Contribution to The Sunday Times 20 September 2020 – Die Is Cast For The Demise Of Defined Benefit Pension Schemes

If I asked ten people on the street how long they thought pensions had existed what do you think they would say? Since the 60’s, the formation of the state, Victorian times, or longer? You might be surprised to find out that pensions have been around since the year 13 BC, when the first Roman Emperor Augustus Caesar established a pension which granted a lump sum payment of thirteen times a Legionnaire’s salary to those who had served a minimum of twenty years in his forces.

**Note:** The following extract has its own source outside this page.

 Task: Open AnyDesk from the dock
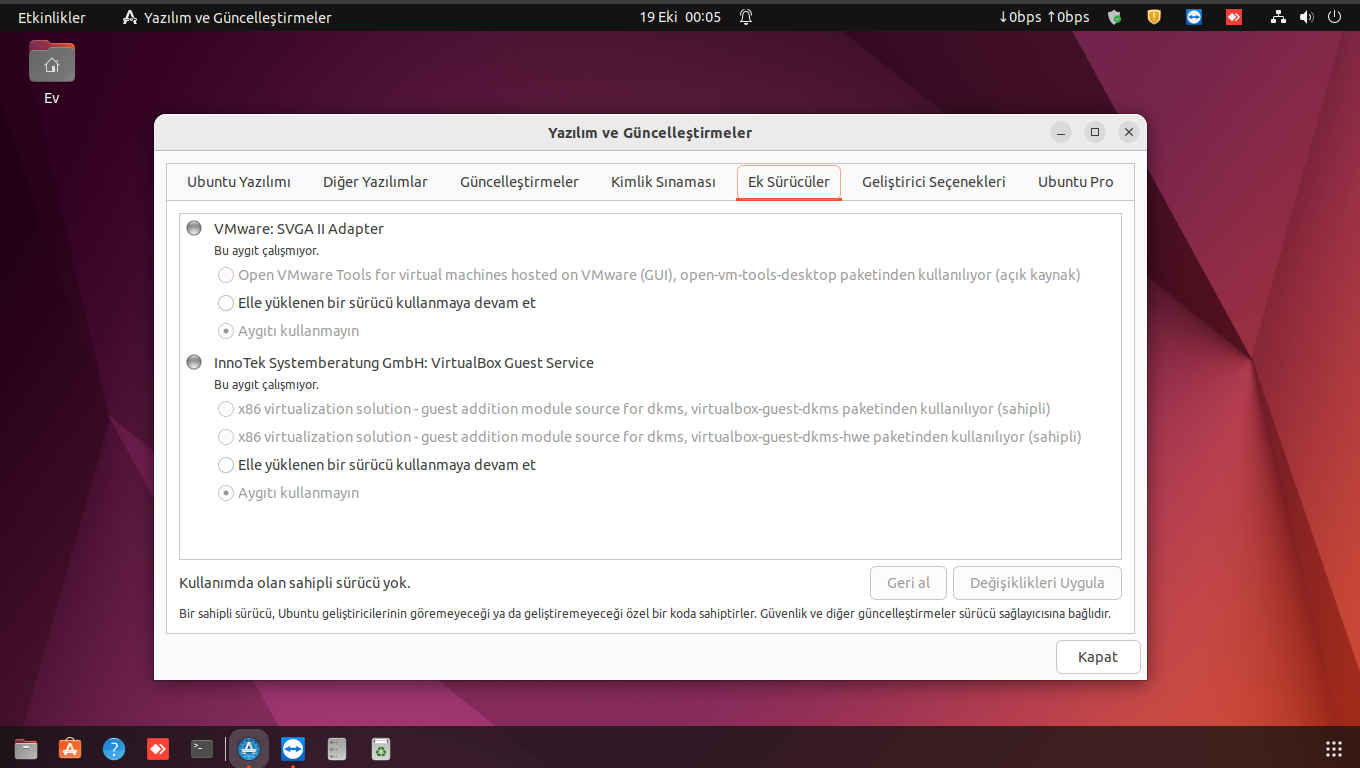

Some speculate that the reason he did this was to quell possible revolt by retired soldiers. Nineteen years later in 6 AD Augustus even had the foresight to set up a fund called the aerarium militare to meet future liabilities. Today, this arrangement would be called a non-contributory funded defined benefit scheme.

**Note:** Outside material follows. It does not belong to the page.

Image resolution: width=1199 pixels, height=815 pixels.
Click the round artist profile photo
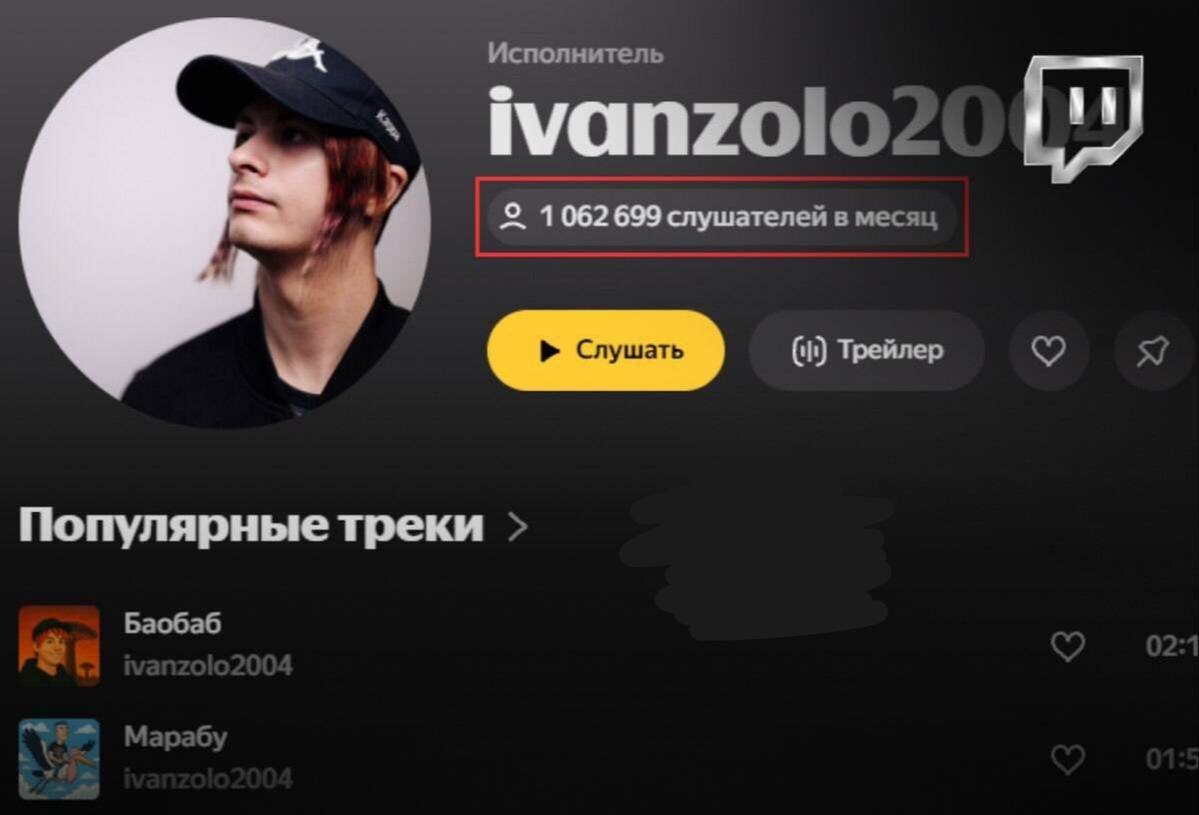(x=224, y=222)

Perhaps indicative of future problems with this type of structure was the fact that Augustus’ scheme contributed substantially to military spending which became one of the many reasons for the fall of the Roman Empire. Despite being part of a modern workers remuneration package it has been decreed that a defined benefit pension is a promise, not an obligation of the employer, and that this promise can be broken without consequence. If the employer hasn’t the will or, in the case of the Roman Empire, the ability to meet shortfalls in funding, the scheme creates only the illusion of security in retirement. Although well capitalised at the start, Augustus’ scheme necessitated the creation of new taxes which weren’t popular.

While pensions have become somewhat more complex since Roman times, the principles are largely the same. The twenty years of service required to maximise the member’s lump sum hasn’t changed since the reign of Augustus but a multiple of thirteen times final salary may have been overgenerous for the time that was in it. Augustus may have over promised because he projected that the percentage of workers who would collect such a benefit would be low, in such a dangerous occupation. Indeed, greater than anticipated longevity has proved to be part of the undoing of modern defined benefit schemes too, as life expectancies have increased in recent times due to advancements in medical science, thereby putting a strain on scheme resources.

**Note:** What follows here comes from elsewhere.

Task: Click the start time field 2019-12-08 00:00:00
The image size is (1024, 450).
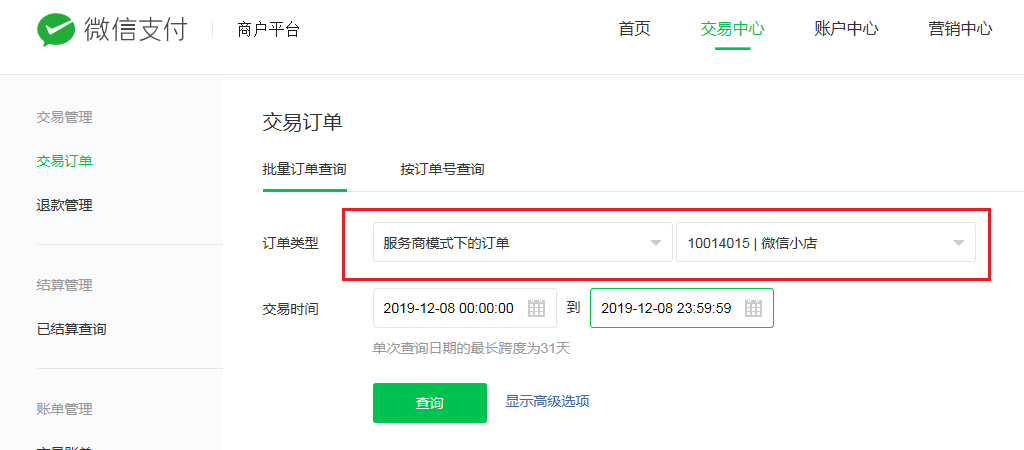Action: (449, 308)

Today’s retirees receive a lump sum at retirement equivalent to only one and a half times their final remuneration; not enough to motivate one to carry out the duties of a Centurion but a valuable staff retention tool nonetheless. Paying it all at the point of retirement may have been somewhat open-handed of Augustus, but necessary perhaps when trying to prevent a coup. I regularly see the disappointment in a client’s face when they are told that they have to place a portion of their pension in an Approved Minimum Retirement Fund from which withdrawals are restricted for a period of time – I’m not sure if I would like to deliver that news to a heavily armed Centurion during his break from killing Christians in the Colosseum.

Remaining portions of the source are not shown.